Für eine der möglichen Todesursachen Brahes hält man eine Vergiftung mit Quecksilber. Denn Brahe arbeitete oft mit Quecksilber, wenn er seine Geräte vergoldete. Er machte auch alchimistische Experimente. Über seinen Tod kursieren aber verschiedene Legenden im Zusammenhang mit einem Festmahl, das Petr Vok im damaligen Palais Rosenberg – heute Palais Schwarzenberg – veranstaltet hatte. Es sei dort eine noble Gesellschaft zusammengetroffen, erklärt Historiker Zdeněk Hojda:

Petr Vok
„Es waren dort einige Hofräte sowie viele Vertreter des böhmischen Adels anwesend. Auch Johannes Kepler nahm an dem Festmahl teil. Er hinterließ einen Bericht über das Fest. Aus diesem Bericht geht hervor, dass sich Brahe nicht traute, den Raum früher als der Gastgeber zu verlassen. Dies galt nämlich als Fauxpas.“

Wie Kepler schrieb, konnte Brahe danach einige Tage lang nicht urinieren und verbrachte schlaflose Nächte. Er soll große Schmerzen und Fieberphantasien gehabt haben. Am 24. Oktober sei Brahe gestorben, umgeben von seinen betenden und trauernden Freunden und Verwandten, heißt es in Keplers Bericht.

In den tschechischen Geschichtsbüchern werden Nierensteine als Ursache für Brahes Tod genannt. Weiter verbreitet ist hierzulande die These, dass dem Astronomen die Harnblase geplatzt sei, weil er sich nicht getraut hatte, den Festsaal zu verlassen. Es gibt auch Vermutungen, jemand hätte Brahe vergiftet. Zdeněk Hojda meint dagegen, es sei nicht ausgeschlossen, dass der Astronom selbst ein Medikament geschluckt hat, das Quecksilber enthielt.

Zdeněk Hojda
„Kann sein, dass er nach zehn schlaflosen Nächten und großem Leiden nach einer stärkeren Dosis Arzneimittel griff.

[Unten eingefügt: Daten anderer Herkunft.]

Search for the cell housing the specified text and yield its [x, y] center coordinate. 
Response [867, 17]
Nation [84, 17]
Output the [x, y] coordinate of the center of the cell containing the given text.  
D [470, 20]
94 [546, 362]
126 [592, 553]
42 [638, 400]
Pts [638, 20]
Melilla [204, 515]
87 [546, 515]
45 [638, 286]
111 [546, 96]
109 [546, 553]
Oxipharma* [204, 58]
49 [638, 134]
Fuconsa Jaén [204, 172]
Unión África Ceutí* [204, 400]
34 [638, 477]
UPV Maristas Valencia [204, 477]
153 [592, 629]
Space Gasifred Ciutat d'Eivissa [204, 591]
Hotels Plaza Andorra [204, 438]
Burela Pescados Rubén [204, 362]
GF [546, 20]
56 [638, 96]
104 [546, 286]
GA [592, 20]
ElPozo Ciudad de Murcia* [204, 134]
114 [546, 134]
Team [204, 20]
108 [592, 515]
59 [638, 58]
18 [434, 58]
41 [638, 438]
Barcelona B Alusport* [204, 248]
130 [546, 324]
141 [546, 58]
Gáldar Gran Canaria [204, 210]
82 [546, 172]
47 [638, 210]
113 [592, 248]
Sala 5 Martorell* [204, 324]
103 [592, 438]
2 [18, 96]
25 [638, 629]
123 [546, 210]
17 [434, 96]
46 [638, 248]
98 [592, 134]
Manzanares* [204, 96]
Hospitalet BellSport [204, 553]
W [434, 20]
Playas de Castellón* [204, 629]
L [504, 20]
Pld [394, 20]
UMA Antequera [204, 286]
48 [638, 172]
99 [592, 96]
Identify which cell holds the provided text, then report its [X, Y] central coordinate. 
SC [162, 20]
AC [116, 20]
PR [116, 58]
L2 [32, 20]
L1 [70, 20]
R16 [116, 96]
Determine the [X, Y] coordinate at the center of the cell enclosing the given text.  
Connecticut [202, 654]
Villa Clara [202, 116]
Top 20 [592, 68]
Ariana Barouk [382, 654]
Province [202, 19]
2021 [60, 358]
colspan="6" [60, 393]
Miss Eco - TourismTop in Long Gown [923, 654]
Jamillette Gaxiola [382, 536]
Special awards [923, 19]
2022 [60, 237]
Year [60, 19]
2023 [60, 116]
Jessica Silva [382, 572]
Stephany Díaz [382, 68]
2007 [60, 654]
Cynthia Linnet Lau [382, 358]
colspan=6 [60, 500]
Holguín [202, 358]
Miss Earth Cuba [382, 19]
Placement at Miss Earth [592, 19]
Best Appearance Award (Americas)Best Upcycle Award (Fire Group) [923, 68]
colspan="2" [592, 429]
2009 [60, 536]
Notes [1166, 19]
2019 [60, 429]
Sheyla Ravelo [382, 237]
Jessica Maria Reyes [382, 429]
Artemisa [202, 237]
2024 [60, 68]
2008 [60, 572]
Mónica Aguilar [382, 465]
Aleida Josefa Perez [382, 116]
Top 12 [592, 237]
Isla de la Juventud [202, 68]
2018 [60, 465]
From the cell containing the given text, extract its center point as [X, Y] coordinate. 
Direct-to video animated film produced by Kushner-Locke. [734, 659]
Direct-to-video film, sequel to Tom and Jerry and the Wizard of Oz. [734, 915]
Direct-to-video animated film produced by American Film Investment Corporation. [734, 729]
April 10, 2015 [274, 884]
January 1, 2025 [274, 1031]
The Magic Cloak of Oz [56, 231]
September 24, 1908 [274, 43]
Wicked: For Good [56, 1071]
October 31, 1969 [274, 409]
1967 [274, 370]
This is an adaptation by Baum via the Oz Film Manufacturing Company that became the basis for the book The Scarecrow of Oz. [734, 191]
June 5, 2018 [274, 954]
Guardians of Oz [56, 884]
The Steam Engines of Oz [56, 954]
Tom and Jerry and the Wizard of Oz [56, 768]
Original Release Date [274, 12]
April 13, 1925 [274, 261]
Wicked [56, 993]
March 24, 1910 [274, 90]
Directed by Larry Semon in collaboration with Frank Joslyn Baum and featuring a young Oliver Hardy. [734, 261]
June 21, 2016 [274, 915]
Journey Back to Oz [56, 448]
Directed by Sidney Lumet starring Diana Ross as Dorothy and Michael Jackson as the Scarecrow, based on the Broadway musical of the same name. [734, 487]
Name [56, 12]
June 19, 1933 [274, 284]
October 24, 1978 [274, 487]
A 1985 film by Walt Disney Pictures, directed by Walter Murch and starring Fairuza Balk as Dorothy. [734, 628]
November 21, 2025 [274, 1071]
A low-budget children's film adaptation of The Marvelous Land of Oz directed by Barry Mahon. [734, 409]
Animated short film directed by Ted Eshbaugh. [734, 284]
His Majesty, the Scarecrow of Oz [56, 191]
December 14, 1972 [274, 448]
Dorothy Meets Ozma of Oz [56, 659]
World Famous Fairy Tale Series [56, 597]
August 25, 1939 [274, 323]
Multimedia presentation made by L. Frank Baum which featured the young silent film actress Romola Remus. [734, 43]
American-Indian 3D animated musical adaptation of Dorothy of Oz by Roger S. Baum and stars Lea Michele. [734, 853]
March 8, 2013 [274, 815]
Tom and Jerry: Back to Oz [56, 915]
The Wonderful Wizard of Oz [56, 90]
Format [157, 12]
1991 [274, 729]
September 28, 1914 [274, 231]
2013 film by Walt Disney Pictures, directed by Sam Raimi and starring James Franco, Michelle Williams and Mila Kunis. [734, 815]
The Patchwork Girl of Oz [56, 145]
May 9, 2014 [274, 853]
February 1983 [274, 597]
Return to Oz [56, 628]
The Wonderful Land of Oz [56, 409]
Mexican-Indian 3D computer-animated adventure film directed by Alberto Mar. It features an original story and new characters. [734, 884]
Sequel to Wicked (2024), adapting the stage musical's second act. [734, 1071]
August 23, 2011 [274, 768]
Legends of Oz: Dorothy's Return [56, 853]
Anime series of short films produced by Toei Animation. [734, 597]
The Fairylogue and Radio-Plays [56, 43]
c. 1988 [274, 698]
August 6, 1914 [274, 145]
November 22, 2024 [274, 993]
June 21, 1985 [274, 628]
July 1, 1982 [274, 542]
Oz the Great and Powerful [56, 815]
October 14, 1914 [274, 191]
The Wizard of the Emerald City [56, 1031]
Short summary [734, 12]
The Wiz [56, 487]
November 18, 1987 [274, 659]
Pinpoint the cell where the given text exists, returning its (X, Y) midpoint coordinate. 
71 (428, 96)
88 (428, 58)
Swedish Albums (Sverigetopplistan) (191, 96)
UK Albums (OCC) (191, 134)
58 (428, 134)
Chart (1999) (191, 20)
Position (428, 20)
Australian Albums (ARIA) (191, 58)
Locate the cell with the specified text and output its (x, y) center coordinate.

Ob in der Hoffnung auf Heilung oder aus einem anderen Grund.“

Der dänische Literaturhistoriker Peter Andersen veröffentlichte eine andere Hypothese. Im Tagebuch von Erik Brahe, einem entfernten Verwandten des Astronomen, soll Andersen eine indirekte Erwähnung von Eriks Reise nach Prag gefunden haben. Das Ziel der Mission soll gewesen sein, im Auftrag des dänischen Königs Christian IV. Tycho zu beseitigen. Andersen zufolge soll Tycho einst ein Liebesverhältnis mit Christians Mutter Sophia gehabt haben. Was weiß man wirklich über Erik Brahe? Historiker Hojda:

Jan Kučera  (Foto: Zdeněk Vališ)
„Erik Brahe freundete sich mit Tycho an. Er nahm mit ihm am Festmahl bei Petr Vok teil. Wir wissen auch, dass Erik während der Krankheit an Tychos Bett weilte.“

In den gefundenen Resten von Brahes Haar werden die Wissenschaftler nach einer Haarwurzel suchen, sagt Jan Kučera vom tschechischen Institut für Atomphysik:

„Wenn es uns gelingt, ein Haarwurzel zu identifizieren, werden wir vielleicht imstande sein, zu sagen, ob Tycho an den Folgen einer akuten Quecksilbervergiftung starb oder nicht.“

Zdeněk Dragoun  (in der Mitte). Foto: Barbora Kmentová
Die Krimi-Leser, die damit rechnen, dass nach mehr als 400 Jahren auch der eventuelle Mörder des Astronomen enthüllt wird, könnten enttäuscht sein, meint der Archäologe Zdeněk Dragoun:

„Ich würde einen Unterschied zwischen den Erwartungen der Medien und jener der Experten machen. Ich befürchte, dass es nicht in unseren Möglichkeiten liegt, zu bestimmen, wer hinter dem eventuellen Mord stand.“

Übrigens stehe eine Fahndung nach dem Täter nicht im Mittelpunkt der Aufmerksamkeit der Forscher, sagt Zdeněk Dragoun:

„Mein dänischer Kollege Jens Vellev, der die Öffnung von Brahes Grab initiierte, sagt immer, uns interessiert nicht nur, wie Tycho starb, sondern auch wie er lebte. Denn die neuen Analysen können viel mehr als nur die Todesursache erläutern. Und darauf freue ich mich schon.“

In einigen Monaten sollen nicht nur die Wissenschaftler, sondern auch die Öffentlichkeit mehr über das mit Legenden umwobene Leben und den Tod von Tycho Brahe erfahren.